Question

Consider the following species:
A. ${OH}^ - $
B. $C{H_3}\,O^ - $
B. ${C{H_3}}^ - $
C. ${N{H_2}}^ - $
Arrange these species in their decreasing order of nucleophilicity.
1.C > D > A > B
2.B > A > C > D
3.A > B > C > D
4.C > A > B > D

Answer 1

Hint: We know that as electronegativity increases, nucleophilicity decreases. So, across a row in the periodic table nucleophilicity that is the lone pair donation for \[{C^ - } > {N^{ - \;}} > {O^ - }\; > {F^ - }\] since increasing electronegativity decreases the lone pair availability. This is also the same order as for the basicity.

Complete step by step solution:
- Nucleophile means "nucleus loving" that describes the tendency of an electron rich species to be attracted to the positive nuclear charge of an electron poor species, that is the electrophile.
- Nucleophilicity is the donation of an electron pair. The less electronegative the atom, the less tightly held those electrons will be. The key factor for determining how “tightly held” an electron pair is bound is the familiar concept of electronegativity.
- There, of all the nucleophiles, ${C{H_3}}^ - $, will have the highest nucleophilicity because carbon atoms are less electronegative than Oxygen (O) and Nitrogen (N). So, ${N{H_2}}^ - $ be on number two.
- Also, condition for nucleophilicity, the conjugate base is always a stronger nucleophile.
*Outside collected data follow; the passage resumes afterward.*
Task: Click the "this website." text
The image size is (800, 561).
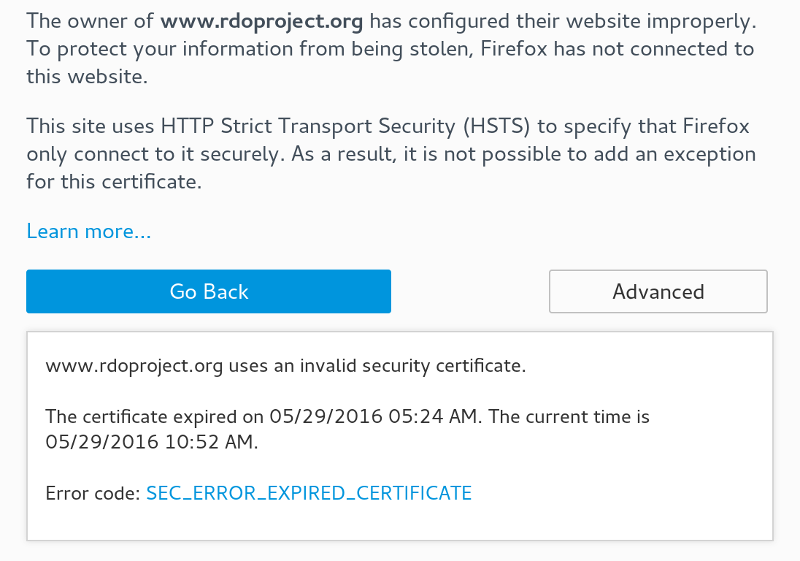Action: [x=87, y=76]
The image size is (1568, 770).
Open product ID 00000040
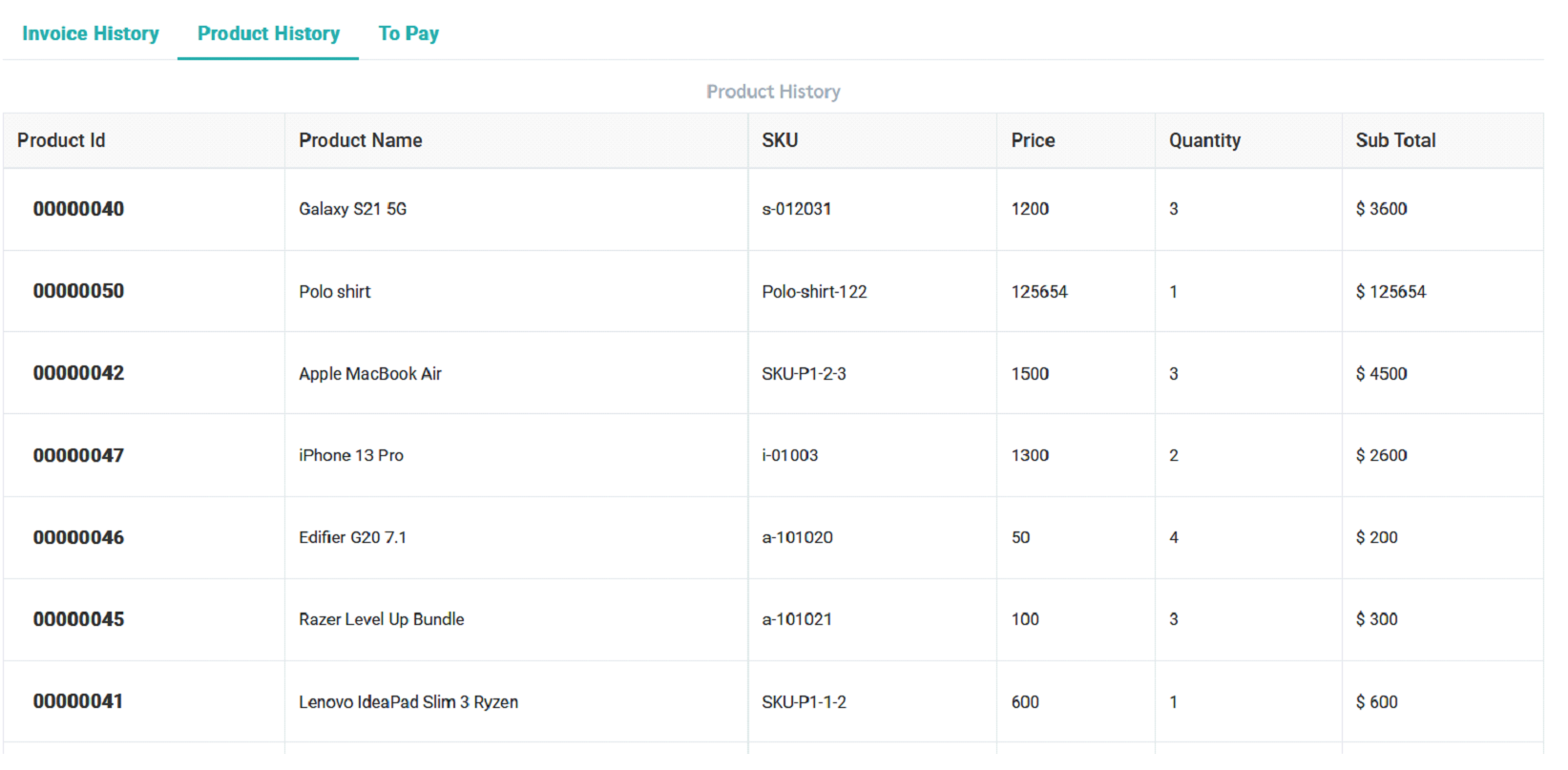pos(78,209)
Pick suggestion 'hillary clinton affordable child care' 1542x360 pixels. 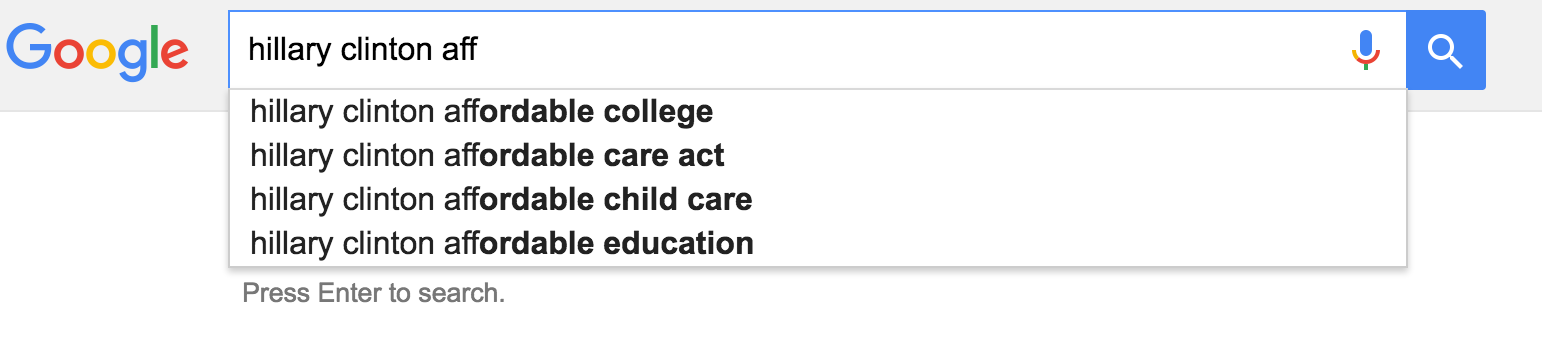[x=818, y=199]
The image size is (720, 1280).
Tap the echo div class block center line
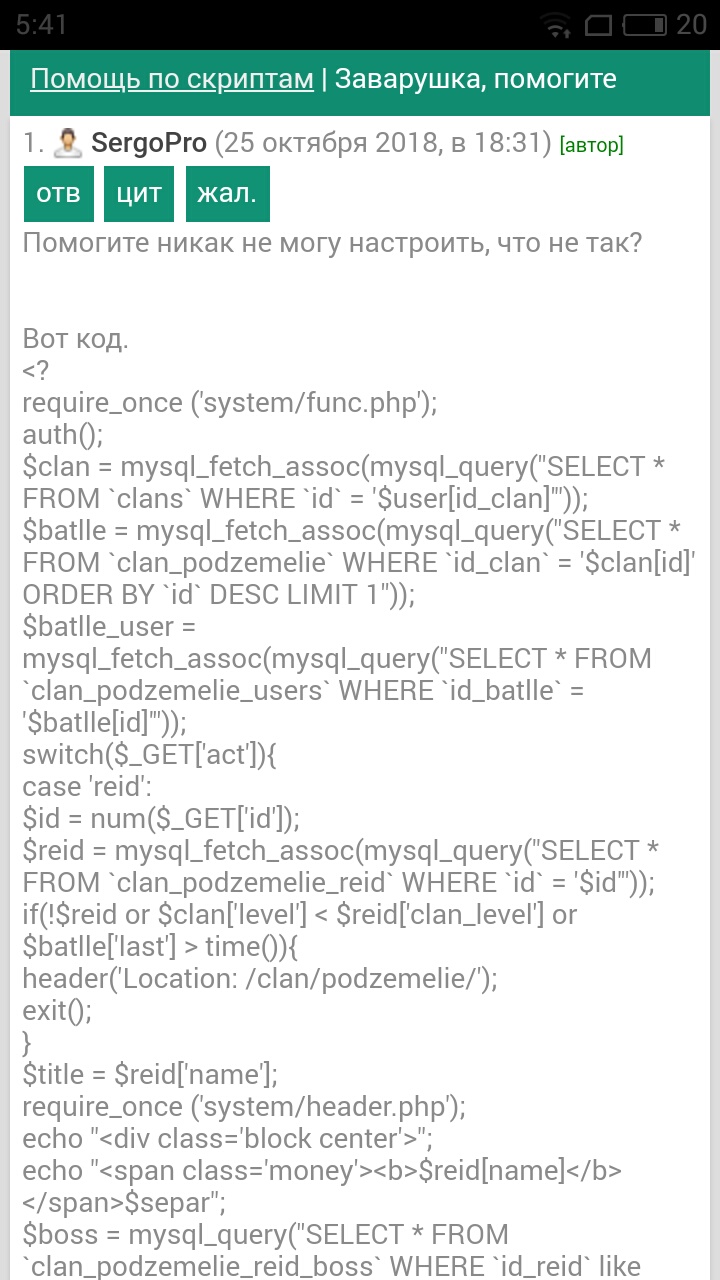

So, ${OH}^ - $ will be on number three. Hence, $C{H_3}\,O^ - $ will have the least nucleophilicity.
So, the correct order of these species in their decreasing order of nucleophilicity is C > D > A > B.

The correct answer is option 1.

Note: For nucleophilicity, when we are discussing reactions at carbon, we have to take into account that orbitals at carbon that participate in reactions are generally less accessible than protons are. An effect called “steric hindrance” comes into play. So, the bulkier a given nucleophile is, the slower the rate of its reactions and therefore the lower its nucleophilicity.